━━━ MATERIAL PROVIDED ━━━

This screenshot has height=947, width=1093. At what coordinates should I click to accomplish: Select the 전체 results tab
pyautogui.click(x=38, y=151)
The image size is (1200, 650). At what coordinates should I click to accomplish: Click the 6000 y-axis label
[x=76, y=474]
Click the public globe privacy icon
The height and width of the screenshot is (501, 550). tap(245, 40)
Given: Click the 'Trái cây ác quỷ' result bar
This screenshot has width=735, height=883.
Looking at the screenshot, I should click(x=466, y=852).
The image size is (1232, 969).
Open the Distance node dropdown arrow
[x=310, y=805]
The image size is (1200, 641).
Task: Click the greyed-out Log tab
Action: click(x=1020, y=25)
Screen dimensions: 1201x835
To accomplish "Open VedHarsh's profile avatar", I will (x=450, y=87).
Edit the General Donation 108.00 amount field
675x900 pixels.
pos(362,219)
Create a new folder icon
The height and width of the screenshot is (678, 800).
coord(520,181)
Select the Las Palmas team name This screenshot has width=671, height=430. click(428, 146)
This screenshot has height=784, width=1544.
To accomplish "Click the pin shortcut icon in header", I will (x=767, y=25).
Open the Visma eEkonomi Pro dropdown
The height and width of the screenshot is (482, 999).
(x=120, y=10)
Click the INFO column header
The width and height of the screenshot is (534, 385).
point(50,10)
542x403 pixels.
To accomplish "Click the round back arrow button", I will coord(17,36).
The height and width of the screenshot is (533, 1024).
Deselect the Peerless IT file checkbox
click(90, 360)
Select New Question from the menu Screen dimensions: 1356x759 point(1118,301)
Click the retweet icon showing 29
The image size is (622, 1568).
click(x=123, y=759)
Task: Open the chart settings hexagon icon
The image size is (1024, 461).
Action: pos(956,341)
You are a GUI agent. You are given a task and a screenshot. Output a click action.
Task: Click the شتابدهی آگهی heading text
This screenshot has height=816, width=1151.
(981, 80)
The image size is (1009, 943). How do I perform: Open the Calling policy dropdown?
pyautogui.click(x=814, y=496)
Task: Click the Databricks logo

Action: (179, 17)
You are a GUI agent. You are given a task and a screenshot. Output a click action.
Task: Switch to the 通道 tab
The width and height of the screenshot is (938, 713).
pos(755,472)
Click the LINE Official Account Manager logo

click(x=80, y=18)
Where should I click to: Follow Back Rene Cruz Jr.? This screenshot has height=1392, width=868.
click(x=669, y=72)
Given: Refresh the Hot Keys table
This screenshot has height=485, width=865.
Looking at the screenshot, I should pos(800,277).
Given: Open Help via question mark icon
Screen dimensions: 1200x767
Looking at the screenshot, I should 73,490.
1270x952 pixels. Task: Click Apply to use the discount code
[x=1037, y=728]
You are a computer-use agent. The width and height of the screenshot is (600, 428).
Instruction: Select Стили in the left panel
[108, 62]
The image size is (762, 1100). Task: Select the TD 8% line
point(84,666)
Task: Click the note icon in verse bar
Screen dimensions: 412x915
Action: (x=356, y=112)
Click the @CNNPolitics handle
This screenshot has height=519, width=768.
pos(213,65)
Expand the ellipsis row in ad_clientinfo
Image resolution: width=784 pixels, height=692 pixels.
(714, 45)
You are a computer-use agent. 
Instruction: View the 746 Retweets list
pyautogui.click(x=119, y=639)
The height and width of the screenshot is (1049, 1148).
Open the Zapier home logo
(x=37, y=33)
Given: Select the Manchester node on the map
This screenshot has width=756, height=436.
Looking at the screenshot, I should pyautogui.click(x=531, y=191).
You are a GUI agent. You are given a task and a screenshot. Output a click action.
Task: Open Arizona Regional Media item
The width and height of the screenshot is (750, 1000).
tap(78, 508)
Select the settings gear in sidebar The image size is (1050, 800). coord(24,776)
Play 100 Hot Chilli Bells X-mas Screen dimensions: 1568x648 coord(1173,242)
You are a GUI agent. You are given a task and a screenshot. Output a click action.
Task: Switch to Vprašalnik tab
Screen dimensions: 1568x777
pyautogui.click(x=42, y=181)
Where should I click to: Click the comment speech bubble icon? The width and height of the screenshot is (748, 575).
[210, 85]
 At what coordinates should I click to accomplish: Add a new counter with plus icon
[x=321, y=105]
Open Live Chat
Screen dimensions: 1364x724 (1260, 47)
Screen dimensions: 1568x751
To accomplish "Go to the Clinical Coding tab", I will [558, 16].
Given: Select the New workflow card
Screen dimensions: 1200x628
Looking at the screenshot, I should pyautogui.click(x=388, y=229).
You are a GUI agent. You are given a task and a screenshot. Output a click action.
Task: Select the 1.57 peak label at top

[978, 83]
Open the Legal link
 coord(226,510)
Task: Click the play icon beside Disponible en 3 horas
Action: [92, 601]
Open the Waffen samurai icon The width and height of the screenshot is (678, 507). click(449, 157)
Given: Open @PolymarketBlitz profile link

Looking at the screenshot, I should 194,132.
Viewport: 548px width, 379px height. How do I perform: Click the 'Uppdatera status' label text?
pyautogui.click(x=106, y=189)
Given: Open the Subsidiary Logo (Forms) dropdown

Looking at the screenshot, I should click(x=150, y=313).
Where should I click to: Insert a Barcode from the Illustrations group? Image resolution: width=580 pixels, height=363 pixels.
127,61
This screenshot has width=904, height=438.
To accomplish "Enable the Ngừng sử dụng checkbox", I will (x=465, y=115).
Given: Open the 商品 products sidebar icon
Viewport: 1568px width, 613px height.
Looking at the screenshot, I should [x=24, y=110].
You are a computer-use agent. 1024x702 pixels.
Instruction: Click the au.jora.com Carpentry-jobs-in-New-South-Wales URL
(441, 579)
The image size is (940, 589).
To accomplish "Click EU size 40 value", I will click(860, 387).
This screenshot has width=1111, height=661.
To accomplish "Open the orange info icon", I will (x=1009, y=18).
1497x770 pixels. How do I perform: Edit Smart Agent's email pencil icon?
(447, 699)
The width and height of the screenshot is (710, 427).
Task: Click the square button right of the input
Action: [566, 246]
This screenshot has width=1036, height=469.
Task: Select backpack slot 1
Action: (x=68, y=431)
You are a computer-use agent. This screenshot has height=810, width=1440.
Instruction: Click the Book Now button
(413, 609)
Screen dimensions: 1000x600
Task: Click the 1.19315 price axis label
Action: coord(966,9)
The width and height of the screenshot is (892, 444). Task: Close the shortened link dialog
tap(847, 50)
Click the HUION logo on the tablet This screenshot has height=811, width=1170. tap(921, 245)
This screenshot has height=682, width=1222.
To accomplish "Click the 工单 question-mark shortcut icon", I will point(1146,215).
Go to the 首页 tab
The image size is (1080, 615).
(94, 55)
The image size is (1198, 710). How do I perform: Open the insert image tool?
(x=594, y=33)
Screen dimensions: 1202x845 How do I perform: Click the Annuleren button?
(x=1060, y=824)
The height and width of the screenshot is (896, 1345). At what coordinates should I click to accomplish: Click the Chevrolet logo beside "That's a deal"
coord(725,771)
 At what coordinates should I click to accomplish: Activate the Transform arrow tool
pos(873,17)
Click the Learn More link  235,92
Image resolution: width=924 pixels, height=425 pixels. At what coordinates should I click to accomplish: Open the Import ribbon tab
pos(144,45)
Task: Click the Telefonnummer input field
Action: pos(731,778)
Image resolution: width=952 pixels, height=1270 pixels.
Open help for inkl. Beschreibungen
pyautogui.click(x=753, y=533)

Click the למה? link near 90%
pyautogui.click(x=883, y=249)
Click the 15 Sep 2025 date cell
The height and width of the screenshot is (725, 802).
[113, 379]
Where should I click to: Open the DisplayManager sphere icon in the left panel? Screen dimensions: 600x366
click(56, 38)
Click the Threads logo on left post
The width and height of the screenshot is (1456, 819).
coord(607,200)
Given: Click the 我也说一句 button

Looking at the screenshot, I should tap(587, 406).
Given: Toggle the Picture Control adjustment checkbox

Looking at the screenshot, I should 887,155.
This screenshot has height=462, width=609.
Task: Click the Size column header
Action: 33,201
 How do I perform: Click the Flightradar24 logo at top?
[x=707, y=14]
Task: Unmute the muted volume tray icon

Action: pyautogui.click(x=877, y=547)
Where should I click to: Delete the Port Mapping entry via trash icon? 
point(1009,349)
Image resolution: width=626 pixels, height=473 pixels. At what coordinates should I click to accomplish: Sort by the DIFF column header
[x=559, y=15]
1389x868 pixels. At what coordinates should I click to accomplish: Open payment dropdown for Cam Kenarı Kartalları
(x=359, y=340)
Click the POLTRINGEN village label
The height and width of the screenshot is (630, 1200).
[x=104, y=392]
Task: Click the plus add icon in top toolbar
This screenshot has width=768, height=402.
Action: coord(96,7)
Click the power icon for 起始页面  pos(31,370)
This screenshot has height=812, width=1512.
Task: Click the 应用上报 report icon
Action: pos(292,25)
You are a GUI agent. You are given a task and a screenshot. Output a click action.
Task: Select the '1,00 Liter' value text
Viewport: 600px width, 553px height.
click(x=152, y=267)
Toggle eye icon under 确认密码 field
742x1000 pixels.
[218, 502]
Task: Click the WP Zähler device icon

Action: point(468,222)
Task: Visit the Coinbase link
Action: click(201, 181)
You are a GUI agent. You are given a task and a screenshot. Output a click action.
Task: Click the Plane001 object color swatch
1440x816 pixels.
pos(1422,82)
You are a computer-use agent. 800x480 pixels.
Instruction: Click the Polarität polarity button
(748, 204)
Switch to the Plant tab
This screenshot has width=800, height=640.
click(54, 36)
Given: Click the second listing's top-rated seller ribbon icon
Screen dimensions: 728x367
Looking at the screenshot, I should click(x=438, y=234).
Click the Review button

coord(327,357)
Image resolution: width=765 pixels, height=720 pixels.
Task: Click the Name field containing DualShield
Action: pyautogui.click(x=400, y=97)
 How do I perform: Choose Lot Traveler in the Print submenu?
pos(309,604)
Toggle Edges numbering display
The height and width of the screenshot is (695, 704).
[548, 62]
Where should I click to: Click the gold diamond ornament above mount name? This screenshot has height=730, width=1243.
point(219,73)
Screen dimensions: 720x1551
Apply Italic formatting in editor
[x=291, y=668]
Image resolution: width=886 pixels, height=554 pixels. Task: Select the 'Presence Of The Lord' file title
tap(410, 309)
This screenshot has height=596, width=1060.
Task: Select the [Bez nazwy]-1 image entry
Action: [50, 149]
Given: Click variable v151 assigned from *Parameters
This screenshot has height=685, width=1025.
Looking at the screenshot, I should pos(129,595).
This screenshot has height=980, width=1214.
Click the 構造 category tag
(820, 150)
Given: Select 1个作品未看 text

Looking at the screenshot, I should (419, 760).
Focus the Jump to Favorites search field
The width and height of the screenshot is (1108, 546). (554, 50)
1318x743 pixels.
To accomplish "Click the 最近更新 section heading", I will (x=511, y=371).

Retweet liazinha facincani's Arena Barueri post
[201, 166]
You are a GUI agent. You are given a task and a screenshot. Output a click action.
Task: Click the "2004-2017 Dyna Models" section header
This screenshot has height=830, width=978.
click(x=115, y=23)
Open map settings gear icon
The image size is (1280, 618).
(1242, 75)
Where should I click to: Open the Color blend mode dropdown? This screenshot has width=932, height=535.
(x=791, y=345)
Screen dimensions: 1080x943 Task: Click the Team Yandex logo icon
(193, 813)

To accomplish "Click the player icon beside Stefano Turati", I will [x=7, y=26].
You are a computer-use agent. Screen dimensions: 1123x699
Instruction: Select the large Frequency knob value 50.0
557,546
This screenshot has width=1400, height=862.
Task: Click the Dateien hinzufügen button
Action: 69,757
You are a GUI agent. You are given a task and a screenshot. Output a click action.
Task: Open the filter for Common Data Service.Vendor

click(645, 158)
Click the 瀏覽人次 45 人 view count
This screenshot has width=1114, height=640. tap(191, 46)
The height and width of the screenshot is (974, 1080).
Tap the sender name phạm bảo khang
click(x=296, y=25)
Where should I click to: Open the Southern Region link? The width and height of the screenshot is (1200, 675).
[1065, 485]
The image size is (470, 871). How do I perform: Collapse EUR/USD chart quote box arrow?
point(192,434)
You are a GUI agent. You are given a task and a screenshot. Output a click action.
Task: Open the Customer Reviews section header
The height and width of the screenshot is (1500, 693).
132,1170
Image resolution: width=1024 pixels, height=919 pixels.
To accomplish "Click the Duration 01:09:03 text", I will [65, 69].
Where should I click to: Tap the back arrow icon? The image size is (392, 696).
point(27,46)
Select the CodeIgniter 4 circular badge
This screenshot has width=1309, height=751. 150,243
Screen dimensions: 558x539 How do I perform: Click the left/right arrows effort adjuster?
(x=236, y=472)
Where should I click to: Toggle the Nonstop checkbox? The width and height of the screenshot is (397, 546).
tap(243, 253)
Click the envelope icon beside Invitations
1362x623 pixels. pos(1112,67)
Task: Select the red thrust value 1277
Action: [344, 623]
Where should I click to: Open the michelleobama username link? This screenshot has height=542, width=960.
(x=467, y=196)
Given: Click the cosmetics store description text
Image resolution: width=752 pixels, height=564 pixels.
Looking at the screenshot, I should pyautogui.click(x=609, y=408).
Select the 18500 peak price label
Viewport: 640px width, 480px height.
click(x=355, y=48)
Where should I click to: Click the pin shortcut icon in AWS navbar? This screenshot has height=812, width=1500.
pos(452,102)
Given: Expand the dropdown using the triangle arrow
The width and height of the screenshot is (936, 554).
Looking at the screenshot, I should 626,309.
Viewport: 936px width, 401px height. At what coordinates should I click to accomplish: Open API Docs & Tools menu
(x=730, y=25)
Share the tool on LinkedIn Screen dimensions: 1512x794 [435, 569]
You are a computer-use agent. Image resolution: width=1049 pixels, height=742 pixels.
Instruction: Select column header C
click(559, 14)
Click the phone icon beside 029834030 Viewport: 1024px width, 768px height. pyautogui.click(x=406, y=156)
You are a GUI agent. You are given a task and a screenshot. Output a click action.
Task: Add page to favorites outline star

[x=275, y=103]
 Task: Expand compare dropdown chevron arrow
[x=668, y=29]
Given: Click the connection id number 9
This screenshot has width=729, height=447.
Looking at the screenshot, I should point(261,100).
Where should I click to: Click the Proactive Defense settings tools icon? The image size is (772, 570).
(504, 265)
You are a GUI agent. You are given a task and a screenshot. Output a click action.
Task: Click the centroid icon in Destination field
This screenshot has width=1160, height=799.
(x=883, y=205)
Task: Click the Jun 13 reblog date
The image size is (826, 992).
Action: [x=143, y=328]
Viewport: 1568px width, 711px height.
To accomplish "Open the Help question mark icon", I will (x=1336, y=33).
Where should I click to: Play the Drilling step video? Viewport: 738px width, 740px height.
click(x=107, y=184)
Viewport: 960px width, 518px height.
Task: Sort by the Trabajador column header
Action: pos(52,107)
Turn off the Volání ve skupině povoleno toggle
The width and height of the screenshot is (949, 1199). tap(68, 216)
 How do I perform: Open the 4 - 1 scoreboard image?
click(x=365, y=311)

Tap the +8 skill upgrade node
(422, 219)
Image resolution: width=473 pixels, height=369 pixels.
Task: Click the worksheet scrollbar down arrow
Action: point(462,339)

━━━

YOUR ASSIGNMENT: Nothing is wanted except the number of lines in the entries above that include the word "heading".

REPLY TO THE EXERCISE: 2